I help with the high school youth group at a church where I live. All my girls are in the process of trying to decide where to go to college (which means I'm kind of back in the process of deciding where to go to college, a process I never really went through since I only applied to one school, which makes me not a whole lot of help). All of this talk about college has made me think about who I was eight years ago when I was getting ready to graduate from high school and set out by myself. The more I've thought about it, the more I see just how far I've come. And I have to say, I'm a lot cooler now than I was then....I have several examples from the week that prove my point.
Wednesday, the Honors Drama classes at my school hosted an Improv Smackdown. Basically, the 7th grade class competed against the 8th grade class, and the 8th grade class competed against the faculty. By compete, I mean played improv games (like the show Whose Line is it Anyway). A few years ago, if someone had asked me to do this, the answer would have been a resounding no, maybe the most resounding no ever heard. I used to be painfully shy. I hated talking to new people, didn't like any kind of social setting, and would never, ever, have willingly gotten up on a stage. But now, much to the joy of the Honors Drama classes, I don't really have a problem with any of these things. A few years ago, I basically stopped caring about what other people think of me. I adopted a new attitude towards life. One that basically said, "This is me. Like me or not, I don't care." This freed me up to do things like make a fool of myself onstage. I'm much more fun now than I used to be, which bodes well for me this year since I'm spending a lot of time with myself.

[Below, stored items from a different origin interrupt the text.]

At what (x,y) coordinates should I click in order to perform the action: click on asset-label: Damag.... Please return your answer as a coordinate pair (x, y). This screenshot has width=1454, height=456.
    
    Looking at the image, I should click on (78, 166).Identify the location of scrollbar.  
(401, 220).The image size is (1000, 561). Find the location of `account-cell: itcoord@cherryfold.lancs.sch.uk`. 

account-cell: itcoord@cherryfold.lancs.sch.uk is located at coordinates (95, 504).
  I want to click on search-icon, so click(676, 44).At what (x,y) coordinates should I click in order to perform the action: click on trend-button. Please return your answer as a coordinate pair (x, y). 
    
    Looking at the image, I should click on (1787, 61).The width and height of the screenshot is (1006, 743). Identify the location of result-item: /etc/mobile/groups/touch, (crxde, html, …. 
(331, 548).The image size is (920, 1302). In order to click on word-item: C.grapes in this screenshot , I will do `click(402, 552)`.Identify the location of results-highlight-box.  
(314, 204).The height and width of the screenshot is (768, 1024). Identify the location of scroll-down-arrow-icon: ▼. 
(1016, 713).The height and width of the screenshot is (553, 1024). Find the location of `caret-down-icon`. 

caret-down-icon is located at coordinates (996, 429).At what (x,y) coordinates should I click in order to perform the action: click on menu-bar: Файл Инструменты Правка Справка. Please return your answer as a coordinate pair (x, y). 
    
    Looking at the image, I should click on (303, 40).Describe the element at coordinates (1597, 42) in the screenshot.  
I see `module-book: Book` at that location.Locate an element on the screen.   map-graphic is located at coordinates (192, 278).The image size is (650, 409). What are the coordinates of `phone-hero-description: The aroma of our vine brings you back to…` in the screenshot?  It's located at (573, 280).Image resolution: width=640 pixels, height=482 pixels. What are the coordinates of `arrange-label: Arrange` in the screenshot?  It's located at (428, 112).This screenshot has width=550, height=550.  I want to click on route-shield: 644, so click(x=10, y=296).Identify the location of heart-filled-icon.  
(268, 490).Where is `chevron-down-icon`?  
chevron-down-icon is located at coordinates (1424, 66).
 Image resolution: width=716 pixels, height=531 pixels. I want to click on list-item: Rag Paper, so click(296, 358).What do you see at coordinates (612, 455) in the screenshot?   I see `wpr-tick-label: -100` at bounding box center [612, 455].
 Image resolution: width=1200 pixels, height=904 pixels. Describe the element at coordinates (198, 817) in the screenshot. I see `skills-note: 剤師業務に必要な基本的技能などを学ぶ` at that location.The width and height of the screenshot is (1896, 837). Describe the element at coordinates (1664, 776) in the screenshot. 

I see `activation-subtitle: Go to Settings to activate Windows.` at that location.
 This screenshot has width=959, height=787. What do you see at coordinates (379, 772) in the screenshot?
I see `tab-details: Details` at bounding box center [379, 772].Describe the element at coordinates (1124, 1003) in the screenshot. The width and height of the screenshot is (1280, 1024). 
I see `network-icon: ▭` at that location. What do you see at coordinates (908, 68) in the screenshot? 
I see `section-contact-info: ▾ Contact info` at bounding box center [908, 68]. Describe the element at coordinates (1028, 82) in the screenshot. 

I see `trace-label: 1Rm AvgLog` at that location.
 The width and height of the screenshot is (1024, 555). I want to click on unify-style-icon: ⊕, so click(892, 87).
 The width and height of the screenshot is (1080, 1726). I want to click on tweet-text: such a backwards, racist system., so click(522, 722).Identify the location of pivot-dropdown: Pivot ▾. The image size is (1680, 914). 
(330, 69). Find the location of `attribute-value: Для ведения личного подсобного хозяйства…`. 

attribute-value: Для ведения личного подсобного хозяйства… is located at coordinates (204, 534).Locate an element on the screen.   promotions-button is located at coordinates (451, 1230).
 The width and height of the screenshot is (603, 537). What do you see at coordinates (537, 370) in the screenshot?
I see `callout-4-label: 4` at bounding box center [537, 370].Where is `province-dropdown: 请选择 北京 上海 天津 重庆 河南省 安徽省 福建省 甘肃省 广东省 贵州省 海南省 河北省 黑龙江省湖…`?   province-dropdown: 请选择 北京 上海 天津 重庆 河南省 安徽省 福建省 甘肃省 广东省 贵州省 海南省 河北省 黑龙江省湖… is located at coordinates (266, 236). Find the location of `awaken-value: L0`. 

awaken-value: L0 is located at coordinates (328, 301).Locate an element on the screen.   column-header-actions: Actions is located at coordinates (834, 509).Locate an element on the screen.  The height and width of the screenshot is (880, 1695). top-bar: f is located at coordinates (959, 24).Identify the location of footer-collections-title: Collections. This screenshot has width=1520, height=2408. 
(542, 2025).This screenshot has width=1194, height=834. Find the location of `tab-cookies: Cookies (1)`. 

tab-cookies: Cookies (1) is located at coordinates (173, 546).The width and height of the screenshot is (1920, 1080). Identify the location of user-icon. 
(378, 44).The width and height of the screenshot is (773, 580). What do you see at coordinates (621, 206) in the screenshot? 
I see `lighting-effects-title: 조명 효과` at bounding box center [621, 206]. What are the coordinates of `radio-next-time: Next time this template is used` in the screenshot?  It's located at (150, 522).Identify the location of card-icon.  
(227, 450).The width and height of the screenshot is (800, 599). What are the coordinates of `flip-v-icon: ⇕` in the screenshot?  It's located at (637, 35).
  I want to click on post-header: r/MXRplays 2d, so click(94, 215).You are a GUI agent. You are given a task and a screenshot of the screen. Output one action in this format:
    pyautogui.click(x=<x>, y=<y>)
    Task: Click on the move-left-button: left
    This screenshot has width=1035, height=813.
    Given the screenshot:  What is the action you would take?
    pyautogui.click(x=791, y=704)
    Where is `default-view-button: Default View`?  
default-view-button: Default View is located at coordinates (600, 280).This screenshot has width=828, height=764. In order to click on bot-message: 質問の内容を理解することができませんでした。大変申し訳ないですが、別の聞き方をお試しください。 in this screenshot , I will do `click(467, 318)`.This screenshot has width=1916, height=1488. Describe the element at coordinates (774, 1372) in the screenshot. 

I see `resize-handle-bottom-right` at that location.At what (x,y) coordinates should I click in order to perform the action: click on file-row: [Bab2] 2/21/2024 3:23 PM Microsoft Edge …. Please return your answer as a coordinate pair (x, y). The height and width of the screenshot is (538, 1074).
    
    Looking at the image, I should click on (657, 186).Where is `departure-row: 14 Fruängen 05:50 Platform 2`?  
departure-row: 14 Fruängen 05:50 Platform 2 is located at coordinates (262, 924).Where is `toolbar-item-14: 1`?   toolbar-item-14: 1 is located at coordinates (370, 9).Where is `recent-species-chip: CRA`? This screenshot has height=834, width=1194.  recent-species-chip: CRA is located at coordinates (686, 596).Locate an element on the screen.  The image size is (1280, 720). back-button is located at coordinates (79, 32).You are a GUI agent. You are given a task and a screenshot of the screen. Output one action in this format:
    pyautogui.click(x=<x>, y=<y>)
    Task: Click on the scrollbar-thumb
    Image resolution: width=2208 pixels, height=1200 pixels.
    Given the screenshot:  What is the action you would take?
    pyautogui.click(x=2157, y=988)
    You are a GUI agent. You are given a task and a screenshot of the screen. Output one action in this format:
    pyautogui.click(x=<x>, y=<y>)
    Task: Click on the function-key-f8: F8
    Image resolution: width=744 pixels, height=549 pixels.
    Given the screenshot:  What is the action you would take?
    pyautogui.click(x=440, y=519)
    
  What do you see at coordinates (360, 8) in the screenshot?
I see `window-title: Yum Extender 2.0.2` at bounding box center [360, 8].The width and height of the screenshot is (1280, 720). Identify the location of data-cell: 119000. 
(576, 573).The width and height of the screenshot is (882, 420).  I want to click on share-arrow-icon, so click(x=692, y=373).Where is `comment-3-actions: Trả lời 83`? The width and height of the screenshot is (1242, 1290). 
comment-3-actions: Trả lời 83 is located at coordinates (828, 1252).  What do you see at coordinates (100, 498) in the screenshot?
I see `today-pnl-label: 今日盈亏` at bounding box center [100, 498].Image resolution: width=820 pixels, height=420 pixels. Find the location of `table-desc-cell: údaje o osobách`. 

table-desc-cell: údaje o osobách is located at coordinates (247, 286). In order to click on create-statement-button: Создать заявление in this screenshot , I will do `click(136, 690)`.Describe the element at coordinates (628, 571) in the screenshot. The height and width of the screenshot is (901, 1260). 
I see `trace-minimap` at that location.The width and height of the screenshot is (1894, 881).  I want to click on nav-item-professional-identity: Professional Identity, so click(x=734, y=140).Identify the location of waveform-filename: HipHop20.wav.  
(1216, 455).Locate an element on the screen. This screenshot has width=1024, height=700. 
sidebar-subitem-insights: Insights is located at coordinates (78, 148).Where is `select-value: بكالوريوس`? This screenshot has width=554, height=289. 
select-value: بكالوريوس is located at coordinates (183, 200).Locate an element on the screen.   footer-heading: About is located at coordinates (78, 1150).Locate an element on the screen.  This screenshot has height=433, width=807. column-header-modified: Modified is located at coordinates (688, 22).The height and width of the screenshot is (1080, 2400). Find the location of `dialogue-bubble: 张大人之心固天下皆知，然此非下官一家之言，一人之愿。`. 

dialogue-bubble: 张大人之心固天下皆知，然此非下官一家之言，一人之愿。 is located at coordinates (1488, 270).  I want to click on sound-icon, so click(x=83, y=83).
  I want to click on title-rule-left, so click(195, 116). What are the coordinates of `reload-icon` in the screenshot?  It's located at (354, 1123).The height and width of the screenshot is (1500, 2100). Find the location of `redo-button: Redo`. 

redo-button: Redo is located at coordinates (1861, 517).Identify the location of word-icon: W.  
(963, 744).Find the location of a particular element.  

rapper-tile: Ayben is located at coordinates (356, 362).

Thursday, I cooked dinner for some friends. I love to cook. I used to hate cooking for people. I thought that whatever I made had to be perfect because if it wasn't, no one would be my friend anymore. It had to taste perfect, look perfect, be served perfectly. It was pretty darn stressful, which meant I didn't cook for people nearly as much as I would have liked. Then, I learned that most people like to be cooked for, and they don't really care if it is perfect or not. So Thursday, I tried two new recipes (they turned out to be pretty good), and I cared more about spending time with my friends than about impressing them with my mad culinary skills. As a result, I had a great evening that I probably wouldn't have let myself have a few years back (although a few years back, I could have had wine at my dinner....).
All that is to say that I'm very thankful I finally learned how to accept myself-and love myself- just the way God made me. I think I'm much more enjoyable all around. But, I do think that if I don't get married sometime soon, it's probably not going to happen because if I keep becoming more and more fabulous by the day, it's going to take one heck of a guy to be good enough for me (and after watching this season of The Bachelor, I think we can all agree that a guy that great may not be out there).